= Afrology =

Scientific study of contemporary social structures of Africa

Afrology is a scientific study of the organization of the contemporary social structures of Africa. It places in the heart of African social change the notion of identity.

Afrology is a way of thinking about the various forms of social, institutional and personal identification. It posits that each individual, though determined by mental and psychological structures, reconstructs himself within the framework of specific or general broad collective identities, of which the modern State is an example.

This identity remains to be created in Africa. The problem arising in contemporary Africa is that of the reality of the State, federator of the institutions of socialization like the family, the village and the market, is for the most part unrealized. The collective identity, its delimitations, and its instrumentalization by politics consequently constitute the major axes of the comprehension of African society.

==Afrology Think Tank==
The objective of Afrology Think Tank is to share a vision of the current socio-economic topicality with various actors, writers, economists, lawyers, data processing specialists, accountants and others. It also tries to collect information on the Internet and make some randomly selected texts available to readers. The goal of Afrology is to create a true space for reflection and debates on the African continent.

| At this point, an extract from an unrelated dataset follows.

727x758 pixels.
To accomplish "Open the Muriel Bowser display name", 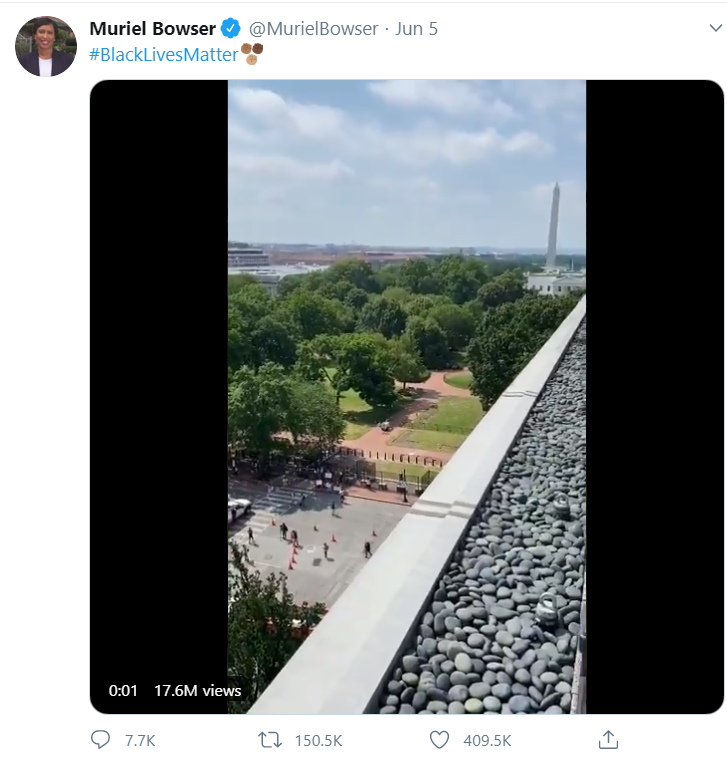I will click(152, 28).
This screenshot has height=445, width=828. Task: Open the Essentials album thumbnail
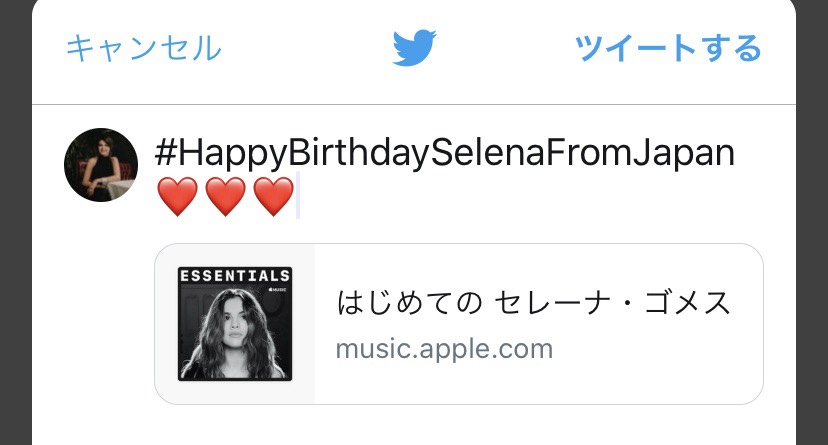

==Afrology and Africology==
Following the Black studies movement and Africana studies movement, Molefi Kete Asante identifies the Africological movement as a subsequent academic movement. Asante authored the book, Afrocentricity, in 1980. Within the book, Asante used the term, "Afrology," as the name for the interdisciplinary field of Black studies and defined it as "the Afrocentric study of African phenomena." Later, Winston Van Horne changed Asante's use of the term "Afrology" to "Africology." Asante then went on to use his earlier definition for "Afrology" as the definition for his newly adopted term, "Africology." Systematic Africology, which is a research method in the field of Black studies that was developed by Asante, utilizes the theory of Afrocentricity to analyze and evaluate African phenomena.